Bottom line is, some of us have been raising the issue of possibly significant production costs associated with ESPN+, enough to take a non-trivial bite out of that $7m payout. In response, we've been told by many around here that these costs are extremely minor, that basically all the schools already have the necessary infrastructure and that the game-day production can be handled by a few undergrad film majors roaming the sidelines with steady-cams for internship credit.

True, thanks to Aresco's talent for obfuscation, even in correspondence within the conference hierarchy, we're still largely in the grey about exactly what those costs will be. But this note of concern from the AAC committee to Aresco casts a shadow over the argument that ESPN+ production costs are trivial and not to be worried about.

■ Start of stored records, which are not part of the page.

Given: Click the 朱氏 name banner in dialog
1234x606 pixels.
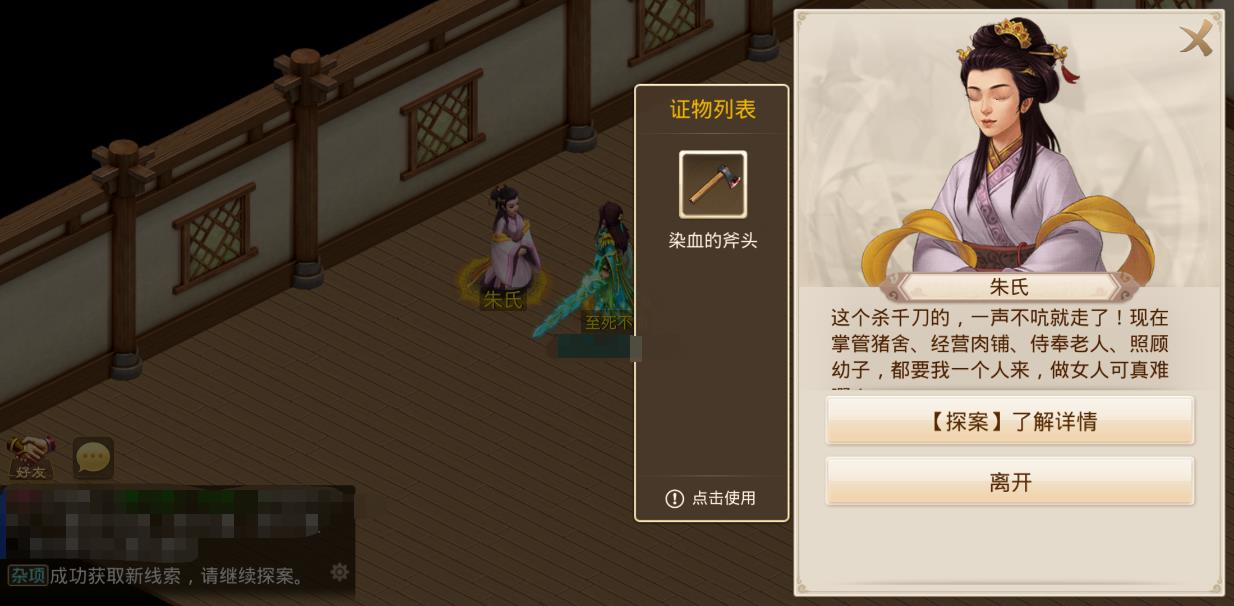Looking at the screenshot, I should pyautogui.click(x=1009, y=287).
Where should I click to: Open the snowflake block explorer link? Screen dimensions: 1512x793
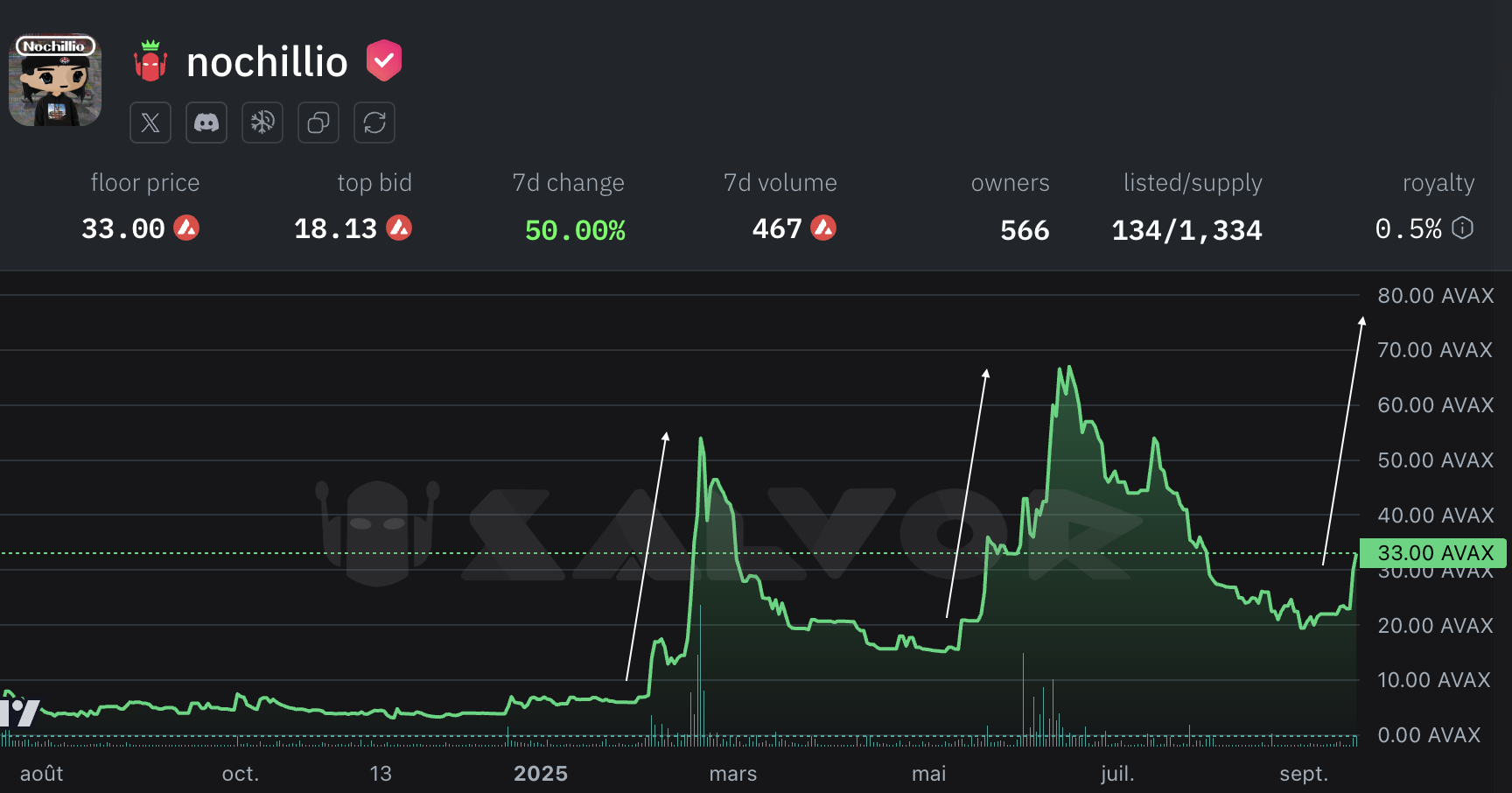point(262,123)
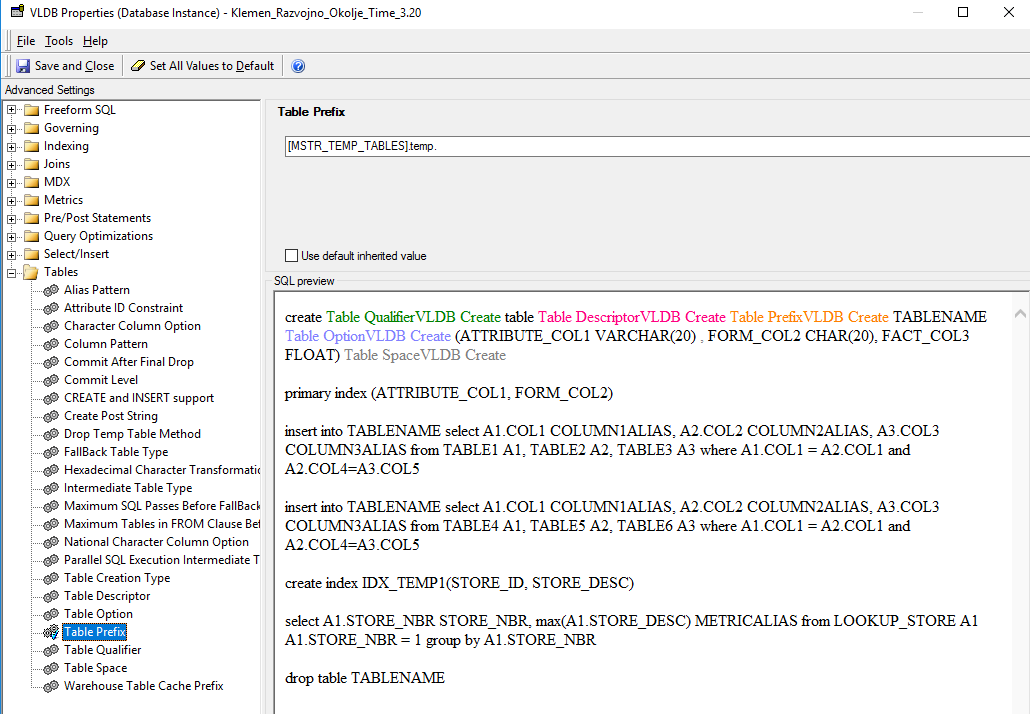The height and width of the screenshot is (714, 1030).
Task: Select the Create Post String gear icon
Action: 50,415
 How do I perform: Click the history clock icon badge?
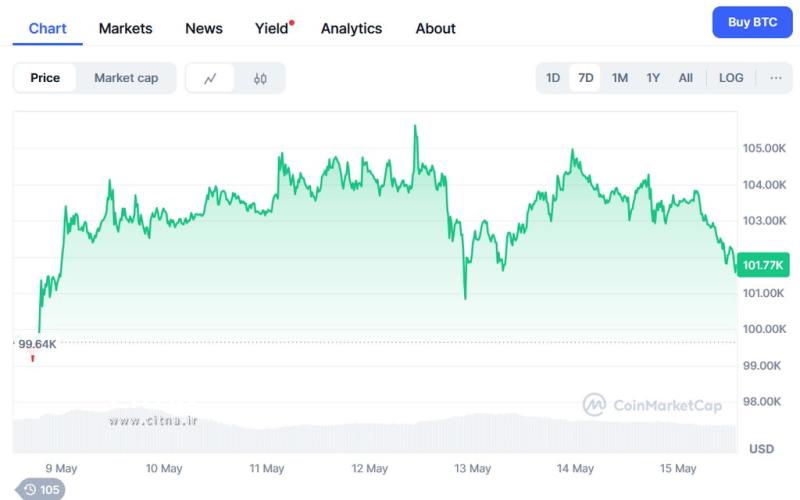tap(41, 489)
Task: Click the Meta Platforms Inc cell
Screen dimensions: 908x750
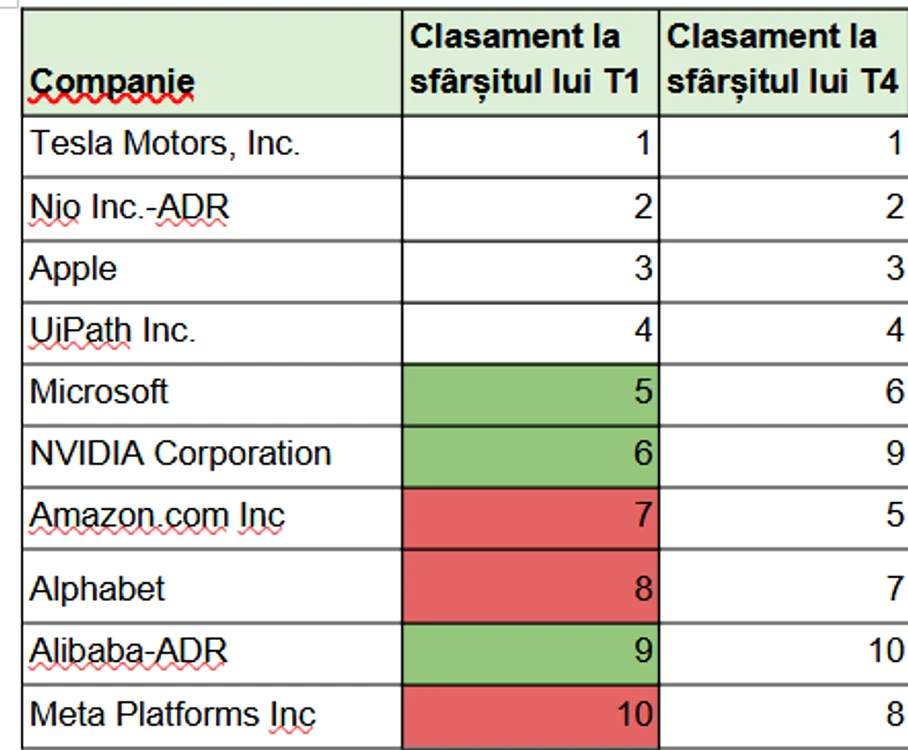Action: 212,716
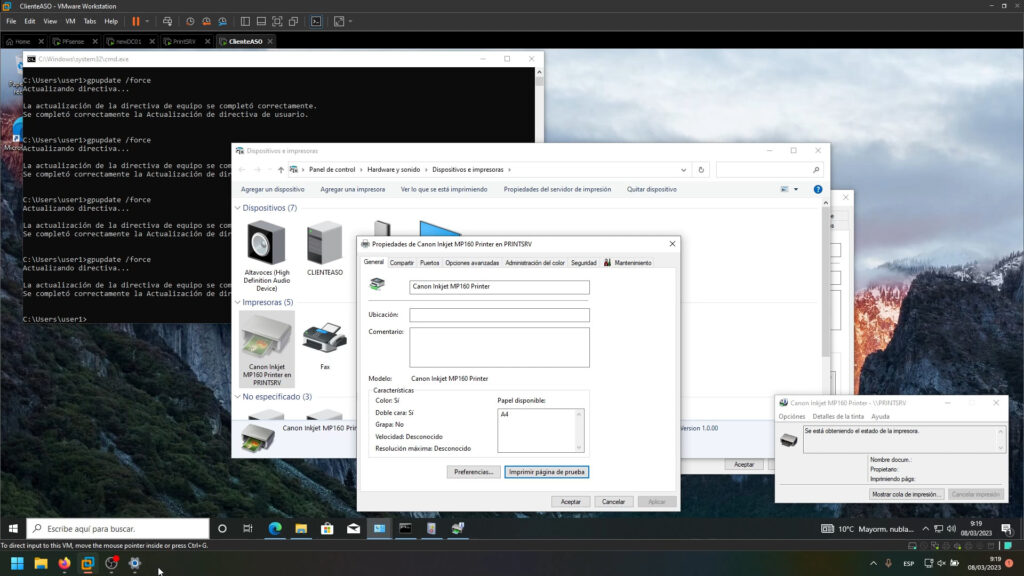
Task: Select the Altavoces audio device icon
Action: 266,243
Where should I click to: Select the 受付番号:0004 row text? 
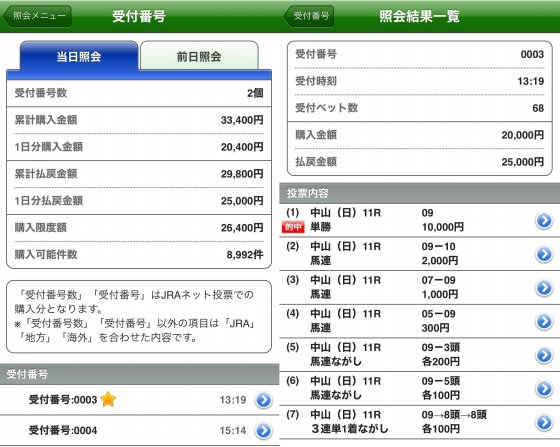63,431
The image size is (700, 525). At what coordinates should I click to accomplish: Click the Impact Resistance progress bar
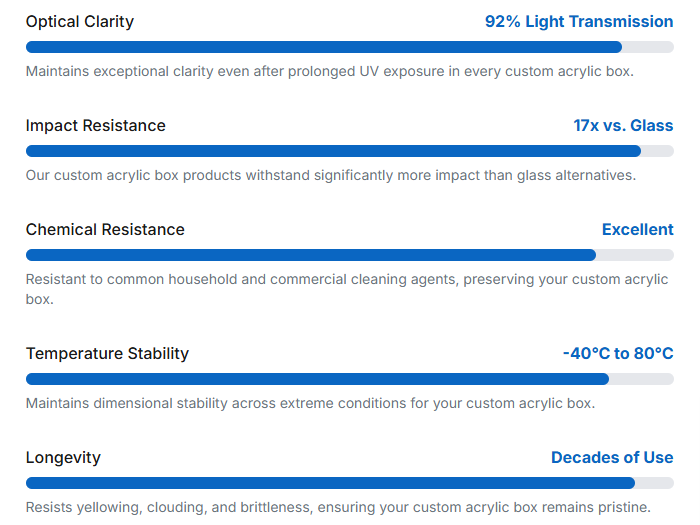(x=349, y=151)
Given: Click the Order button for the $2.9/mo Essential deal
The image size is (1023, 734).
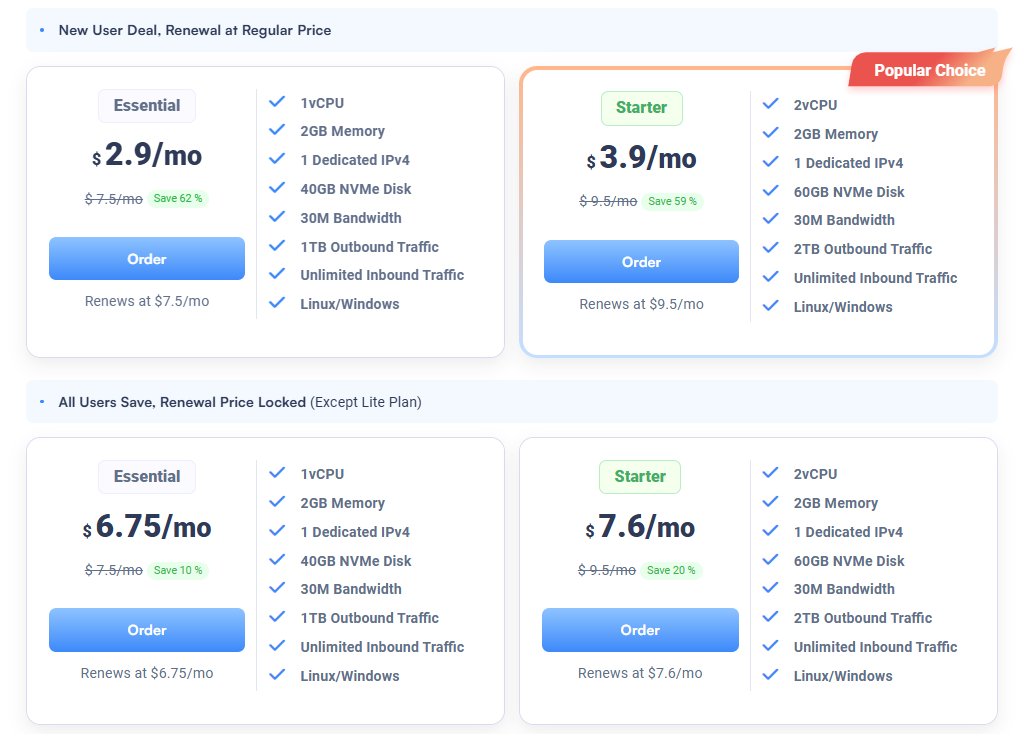Looking at the screenshot, I should pyautogui.click(x=146, y=258).
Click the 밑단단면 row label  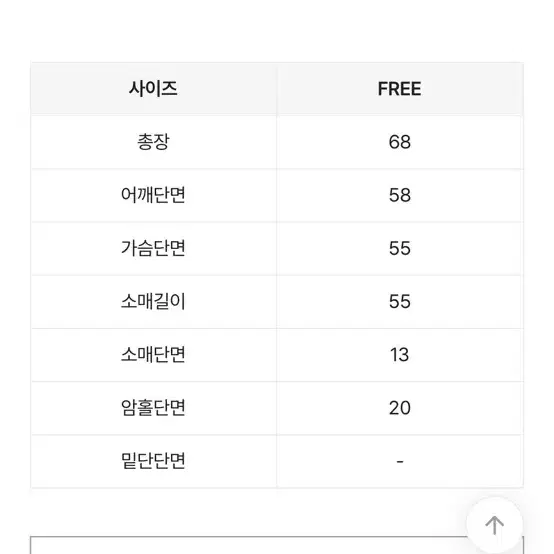click(153, 461)
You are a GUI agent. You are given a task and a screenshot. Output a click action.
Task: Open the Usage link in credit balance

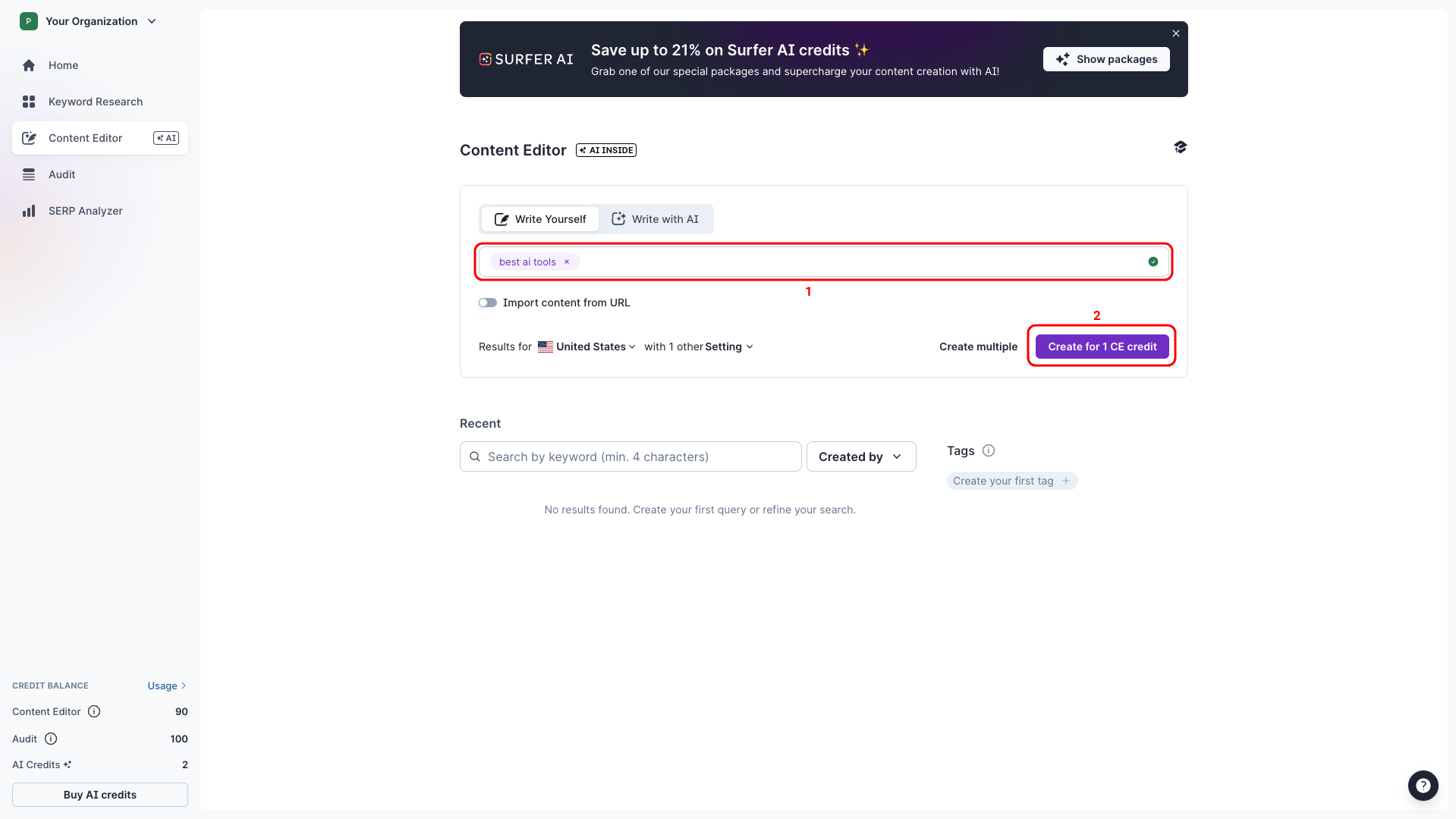166,686
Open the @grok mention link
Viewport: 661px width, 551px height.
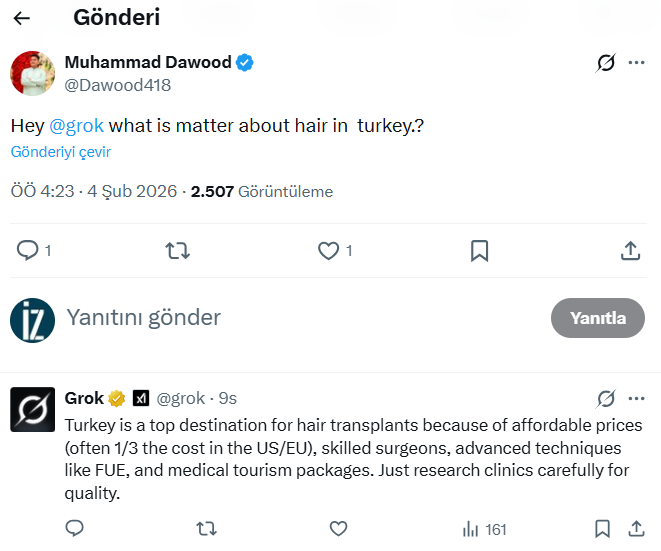(76, 126)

The committee was worried.

No. The committee who’s job it is to understand the contract for the presidents wanted to know how much the costs are. Wow. Ya think? Of course there was a concern. That’s their function. Who is the one who is less concerned? The guy that put together the American Digital Network and is intimately aware of the cost of televising women’s basketball games, baseball games, and numerous championship events for the American Digital Network.

Huh? Committees don't raise an issue with the commissioner during media negotiations just because the issue is under the purview of their committee. They do so when they think there is cause for concern, and if the situation with producing ESPN+ content was as cut-and-dried simple and easy as you've claimed it to be, it stands to reason that the schools would all realize this, and therefore no concerns would be raised in the committee and to the commissioner.

Spin away if you like, but this memo belies those claims and suggests the issue of production costs is more complicated, and likely more costly, than you think.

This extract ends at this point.